• [Exercise goal]: Among the entries below, please repeat exactly and only the lines from the line containing "Fivia (549, 758)" to the line containing "11.9 inches (366, 685)", both lines included.

(Stored data)

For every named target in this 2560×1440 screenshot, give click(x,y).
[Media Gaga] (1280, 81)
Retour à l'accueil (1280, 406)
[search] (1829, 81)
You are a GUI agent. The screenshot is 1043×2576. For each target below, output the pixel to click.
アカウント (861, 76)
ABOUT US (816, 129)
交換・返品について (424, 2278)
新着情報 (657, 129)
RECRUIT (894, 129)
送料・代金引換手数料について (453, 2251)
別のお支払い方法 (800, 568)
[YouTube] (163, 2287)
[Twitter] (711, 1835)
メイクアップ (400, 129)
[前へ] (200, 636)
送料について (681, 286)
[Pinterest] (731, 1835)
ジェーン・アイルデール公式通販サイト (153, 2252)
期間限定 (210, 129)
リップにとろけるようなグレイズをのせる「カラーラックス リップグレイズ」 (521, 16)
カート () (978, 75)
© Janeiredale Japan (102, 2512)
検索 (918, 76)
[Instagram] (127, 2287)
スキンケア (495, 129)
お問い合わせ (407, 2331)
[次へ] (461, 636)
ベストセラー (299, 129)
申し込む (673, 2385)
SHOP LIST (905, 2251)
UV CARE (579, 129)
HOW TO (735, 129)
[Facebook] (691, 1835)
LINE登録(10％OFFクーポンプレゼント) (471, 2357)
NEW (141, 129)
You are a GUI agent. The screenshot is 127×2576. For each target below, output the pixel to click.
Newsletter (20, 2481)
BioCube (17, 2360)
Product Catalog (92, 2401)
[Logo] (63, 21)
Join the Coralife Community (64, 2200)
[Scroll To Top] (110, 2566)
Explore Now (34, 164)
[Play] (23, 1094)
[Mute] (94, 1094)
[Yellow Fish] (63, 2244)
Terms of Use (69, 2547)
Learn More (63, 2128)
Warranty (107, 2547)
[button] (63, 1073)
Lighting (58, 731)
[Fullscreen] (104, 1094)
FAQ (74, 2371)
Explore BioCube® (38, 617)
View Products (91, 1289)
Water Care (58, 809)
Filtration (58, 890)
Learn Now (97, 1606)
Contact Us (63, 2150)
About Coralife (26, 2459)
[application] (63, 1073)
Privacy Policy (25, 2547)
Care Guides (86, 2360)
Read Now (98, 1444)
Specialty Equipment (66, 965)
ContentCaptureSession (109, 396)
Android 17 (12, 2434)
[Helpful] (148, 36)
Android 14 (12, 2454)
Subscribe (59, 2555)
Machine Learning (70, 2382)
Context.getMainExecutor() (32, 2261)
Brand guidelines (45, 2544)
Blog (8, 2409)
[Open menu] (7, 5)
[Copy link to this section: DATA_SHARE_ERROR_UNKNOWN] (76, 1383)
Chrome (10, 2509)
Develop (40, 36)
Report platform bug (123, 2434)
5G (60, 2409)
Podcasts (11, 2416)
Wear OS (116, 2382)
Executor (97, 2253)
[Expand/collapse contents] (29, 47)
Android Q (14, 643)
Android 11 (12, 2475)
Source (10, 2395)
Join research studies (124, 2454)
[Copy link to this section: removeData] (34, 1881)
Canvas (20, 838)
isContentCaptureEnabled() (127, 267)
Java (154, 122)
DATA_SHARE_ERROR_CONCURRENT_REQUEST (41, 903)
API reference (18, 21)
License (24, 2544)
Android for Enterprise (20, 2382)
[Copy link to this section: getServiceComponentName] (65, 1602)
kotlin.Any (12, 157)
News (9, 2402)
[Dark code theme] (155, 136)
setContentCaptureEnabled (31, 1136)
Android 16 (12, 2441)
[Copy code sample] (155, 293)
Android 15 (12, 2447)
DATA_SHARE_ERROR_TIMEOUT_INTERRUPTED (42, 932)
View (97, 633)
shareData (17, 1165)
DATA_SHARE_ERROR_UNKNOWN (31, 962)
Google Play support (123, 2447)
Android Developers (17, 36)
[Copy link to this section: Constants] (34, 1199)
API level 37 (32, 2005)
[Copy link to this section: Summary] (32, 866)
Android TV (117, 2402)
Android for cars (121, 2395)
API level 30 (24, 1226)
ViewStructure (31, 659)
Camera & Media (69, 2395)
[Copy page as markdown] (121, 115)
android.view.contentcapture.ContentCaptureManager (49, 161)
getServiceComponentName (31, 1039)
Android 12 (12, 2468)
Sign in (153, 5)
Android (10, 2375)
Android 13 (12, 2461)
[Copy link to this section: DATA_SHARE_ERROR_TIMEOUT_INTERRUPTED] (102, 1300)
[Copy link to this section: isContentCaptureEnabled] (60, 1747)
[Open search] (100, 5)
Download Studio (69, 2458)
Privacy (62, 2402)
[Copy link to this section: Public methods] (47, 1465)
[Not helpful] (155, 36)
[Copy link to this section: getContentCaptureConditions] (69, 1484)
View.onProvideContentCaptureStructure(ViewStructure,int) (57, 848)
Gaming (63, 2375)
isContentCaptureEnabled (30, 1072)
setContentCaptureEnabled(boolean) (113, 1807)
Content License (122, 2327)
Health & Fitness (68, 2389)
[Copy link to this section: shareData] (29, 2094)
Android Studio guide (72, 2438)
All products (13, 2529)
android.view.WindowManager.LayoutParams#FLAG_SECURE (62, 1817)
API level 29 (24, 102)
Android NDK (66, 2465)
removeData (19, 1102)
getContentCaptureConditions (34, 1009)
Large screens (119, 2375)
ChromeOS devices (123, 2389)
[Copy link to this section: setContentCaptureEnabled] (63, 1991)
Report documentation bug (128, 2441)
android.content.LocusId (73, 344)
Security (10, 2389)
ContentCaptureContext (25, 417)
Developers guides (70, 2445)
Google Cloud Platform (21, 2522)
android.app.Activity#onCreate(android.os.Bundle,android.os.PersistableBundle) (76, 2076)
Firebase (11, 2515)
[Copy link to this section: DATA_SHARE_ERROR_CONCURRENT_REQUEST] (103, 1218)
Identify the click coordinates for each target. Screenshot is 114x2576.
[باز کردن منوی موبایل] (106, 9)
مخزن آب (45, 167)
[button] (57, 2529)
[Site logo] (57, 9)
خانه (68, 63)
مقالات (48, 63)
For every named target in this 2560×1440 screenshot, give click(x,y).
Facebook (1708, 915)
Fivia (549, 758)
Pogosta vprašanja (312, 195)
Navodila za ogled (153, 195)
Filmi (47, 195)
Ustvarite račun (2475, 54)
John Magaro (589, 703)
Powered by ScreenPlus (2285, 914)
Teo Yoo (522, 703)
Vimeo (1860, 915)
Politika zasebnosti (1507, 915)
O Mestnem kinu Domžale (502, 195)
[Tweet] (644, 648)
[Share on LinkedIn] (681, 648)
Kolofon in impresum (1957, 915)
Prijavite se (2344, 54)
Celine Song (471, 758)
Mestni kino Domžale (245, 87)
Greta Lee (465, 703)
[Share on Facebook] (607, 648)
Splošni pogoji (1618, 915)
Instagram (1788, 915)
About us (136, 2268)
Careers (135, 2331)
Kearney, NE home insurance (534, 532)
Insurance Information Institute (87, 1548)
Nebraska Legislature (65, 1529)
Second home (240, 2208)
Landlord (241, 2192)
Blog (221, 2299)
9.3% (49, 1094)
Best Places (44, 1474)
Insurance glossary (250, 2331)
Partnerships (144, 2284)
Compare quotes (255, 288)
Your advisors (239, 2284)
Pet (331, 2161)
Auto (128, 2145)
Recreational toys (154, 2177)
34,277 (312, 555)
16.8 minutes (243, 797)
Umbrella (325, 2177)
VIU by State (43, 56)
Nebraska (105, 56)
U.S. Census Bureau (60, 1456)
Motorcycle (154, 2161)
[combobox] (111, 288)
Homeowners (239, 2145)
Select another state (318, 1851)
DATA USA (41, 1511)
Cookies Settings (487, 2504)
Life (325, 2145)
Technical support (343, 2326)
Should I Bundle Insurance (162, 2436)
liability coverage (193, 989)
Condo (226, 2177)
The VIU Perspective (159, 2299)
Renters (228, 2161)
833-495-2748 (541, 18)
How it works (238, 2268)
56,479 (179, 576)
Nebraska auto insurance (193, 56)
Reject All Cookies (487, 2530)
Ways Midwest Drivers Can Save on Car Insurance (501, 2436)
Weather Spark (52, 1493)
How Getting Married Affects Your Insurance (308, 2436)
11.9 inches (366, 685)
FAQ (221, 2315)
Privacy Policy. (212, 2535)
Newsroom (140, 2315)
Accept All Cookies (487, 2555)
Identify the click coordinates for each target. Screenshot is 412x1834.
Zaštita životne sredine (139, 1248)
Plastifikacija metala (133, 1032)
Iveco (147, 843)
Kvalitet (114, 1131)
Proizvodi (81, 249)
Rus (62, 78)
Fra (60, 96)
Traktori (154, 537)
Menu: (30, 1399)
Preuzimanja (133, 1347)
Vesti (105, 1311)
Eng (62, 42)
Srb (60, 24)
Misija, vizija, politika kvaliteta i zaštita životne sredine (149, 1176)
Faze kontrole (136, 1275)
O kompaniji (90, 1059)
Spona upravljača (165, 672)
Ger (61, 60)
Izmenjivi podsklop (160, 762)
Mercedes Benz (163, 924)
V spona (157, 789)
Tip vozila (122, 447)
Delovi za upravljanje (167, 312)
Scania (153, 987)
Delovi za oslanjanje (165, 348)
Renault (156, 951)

• [Answer to the exercise]:
Fivia (549, 758)
Pogosta vprašanja (312, 195)
Navodila za ogled (153, 195)
Filmi (47, 195)
Ustvarite račun (2475, 54)
John Magaro (589, 703)
Powered by ScreenPlus (2285, 914)
Teo Yoo (522, 703)
Vimeo (1860, 915)
Politika zasebnosti (1507, 915)
O Mestnem kinu Domžale (502, 195)
[Tweet] (644, 648)
[Share on LinkedIn] (681, 648)
Kolofon in impresum (1957, 915)
Prijavite se (2344, 54)
Celine Song (471, 758)
Mestni kino Domžale (245, 87)
Greta Lee (465, 703)
[Share on Facebook] (607, 648)
Splošni pogoji (1618, 915)
Instagram (1788, 915)
About us (136, 2268)
Careers (135, 2331)
Kearney, NE home insurance (534, 532)
Insurance Information Institute (87, 1548)
Nebraska Legislature (65, 1529)
Second home (240, 2208)
Landlord (241, 2192)
Blog (221, 2299)
9.3% (49, 1094)
Best Places (44, 1474)
Insurance glossary (250, 2331)
Partnerships (144, 2284)
Compare quotes (255, 288)
Your advisors (239, 2284)
Pet (331, 2161)
Auto (128, 2145)
Recreational toys (154, 2177)
34,277 (312, 555)
16.8 minutes (243, 797)
Umbrella (325, 2177)
VIU by State (43, 56)
Nebraska (105, 56)
U.S. Census Bureau (60, 1456)
Motorcycle (154, 2161)
[combobox] (111, 288)
Homeowners (239, 2145)
Select another state (318, 1851)
DATA USA (41, 1511)
Cookies Settings (487, 2504)
Life (325, 2145)
Technical support (343, 2326)
Should I Bundle Insurance (162, 2436)
liability coverage (193, 989)
Condo (226, 2177)
The VIU Perspective (159, 2299)
Renters (228, 2161)
833-495-2748 (541, 18)
How it works (238, 2268)
56,479 (179, 576)
Nebraska auto insurance (193, 56)
Reject All Cookies (487, 2530)
Ways Midwest Drivers Can Save on Car Insurance (501, 2436)
Weather Spark (52, 1493)
How Getting Married Affects Your Insurance (308, 2436)
11.9 inches (366, 685)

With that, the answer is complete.